Według powyborczego sondażu, poparcie dla Alijewa wyniosło 82,6 proc., a frekwencja 70,6 proc.
Opozycja, która zbojkotowała wybory, określił je jako farsę. Przeprowadzane je tylko po to, zdaniem opozycji, by przedłużyć rządy Ilhama Alijewa na następne pięć lat.
Jeden z czołowych opozycjonistów, Isa Gambar, jeszcze w poniedziałek nazwał nadchodzące wybory "tragikomedią". Oskarżył też Zachód o współudział w utrzymywaniu reżimu Alijewa, który władzę "odziedziczył" po ojcu Hejdarze.
Gambar, szef opozycyjnej partii Musawat (Muzułmańska Partia Demokratyczna), powiedział, że wysuwane przez Zachód sugestie, jakoby Azerbejdżan stawał się bardziej demokratyczny, "graniczą z głupotą".
Głupi Zachód i bogaty w ropę Azerbejdżan
- Tak jak reżimowi Alijewa brakuje woli politycznej do demokratycznej zmiany, tak samo Zachodowi brak woli do wprowadzenia tej zmiany - powiedział Gambar sugerując, że Zachodowi bardziej zależy na wielkich zapasach azerskiej ropy w Morzu Kaspijskim niż na promowaniu demokracji.

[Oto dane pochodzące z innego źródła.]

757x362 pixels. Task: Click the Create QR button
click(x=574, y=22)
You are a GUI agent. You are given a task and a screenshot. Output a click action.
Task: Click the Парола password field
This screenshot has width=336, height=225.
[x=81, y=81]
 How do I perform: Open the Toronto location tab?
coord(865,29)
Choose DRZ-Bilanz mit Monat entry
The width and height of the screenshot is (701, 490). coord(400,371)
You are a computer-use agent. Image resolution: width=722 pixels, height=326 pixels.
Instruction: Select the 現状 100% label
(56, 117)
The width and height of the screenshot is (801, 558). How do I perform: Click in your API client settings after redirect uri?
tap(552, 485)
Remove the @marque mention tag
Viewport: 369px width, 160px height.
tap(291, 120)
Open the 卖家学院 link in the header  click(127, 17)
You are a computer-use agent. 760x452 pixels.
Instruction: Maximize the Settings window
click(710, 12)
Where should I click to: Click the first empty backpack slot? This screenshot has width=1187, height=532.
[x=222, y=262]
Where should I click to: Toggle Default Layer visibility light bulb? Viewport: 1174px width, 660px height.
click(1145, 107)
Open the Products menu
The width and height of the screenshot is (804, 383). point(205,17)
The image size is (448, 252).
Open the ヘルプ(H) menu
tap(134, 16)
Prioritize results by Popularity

Wielu analityków uważa jednak, że opozycja też nie jest bez winy, bowiem od dawna nie jest w stanie zjednoczyć się wokół jednego kandydata, który mógłby się zmierzyć z Alijewem. Nie pomaga jej też to, że Alijew kontroluje jedną z najdynamiczniej rozwijających się gospodarek świata.